I think that there is a perfectly logical explanation for the apparent paradox, and I probably should have mentioned it already.

Two factors are at play:

the measurable granularity of the film; and

our ability to perceive it.

We can perceive much smaller changes in density in light tones than in dark tones. Therefore it is possible for the light tones in a print to appear more grainy than the darker tones, even though the measured granularity is lower in the highlights than the midtones and shadows.

A good test would be to compare the graininess of two otherwise identical prints (matching in terms of density and contrast): one with two stops more exposure than the other, though one stop should do. Far from being a lone voice, I thought that I was just following the herd - the fashion herd that gives colour negative film a deliberately generous amount of exposure to make skin tones smoother and softer.

Oh. Why is colour film less grainy in the highlights? One reason could be that colour film is usually made up of multiple layers in each spectral sensitivity, and the high densities tend to be dominated by the finest grains.

The other reason (I think) is the difference between the behaviour of opaque silver grains and necessarily transparent dye clouds. As an aside, in the good old days I used to think that Fuji got its reputation for less grainy films by making the dye clouds less distinct, while Kodak went for more distinct, and hence sharper, dye clouds.

How does that sound?

Best,
Helen

harrykauf
25-Sep-2007, 16:24
Thank you all for those very informative answers. Now I know that
the still and movie stocks are different and why.

I can also confirm Helens experience that overexposing reduces grain
on movie stock. I work in a post production house and shoot on super16
with a friend and we can use our spirit datacine for grading on weekends.
So my experience is limited but I have overexposed by 3 stops atleast
(3 stops above normal reading) and got everything back, even detail
in a white suit or newspaper. Without pulling in development.

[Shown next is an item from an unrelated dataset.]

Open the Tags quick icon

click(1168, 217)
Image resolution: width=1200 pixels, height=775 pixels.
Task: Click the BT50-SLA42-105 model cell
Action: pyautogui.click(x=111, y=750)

After the first positive tests I started to overexpose everything by 1 stop
and it really helps keep the grain down which is a bigger problem in 16mm
than 35mm.

Another reason to overexpose can be on a shoot that will get elements
added in post so you want to keep detail in the shadows for 3d tracking.
Sometimes you just cant control the contrast when the camera is moving
and ND grads are useless. So you expose for the darkest area and know
that the film will hold all the highlight detail to bring it back in post.

C. D. Keth
25-Sep-2007, 17:12
It's my undertanding that some overexposure always makes film images appear less grainy. Large grains of silver halide are the fastest and smaller grains are slower and need more light to hit their exposure threshold to be developable. Overexposure exposes more of these smaller grains and "fills in" the spaces between larger grains with them.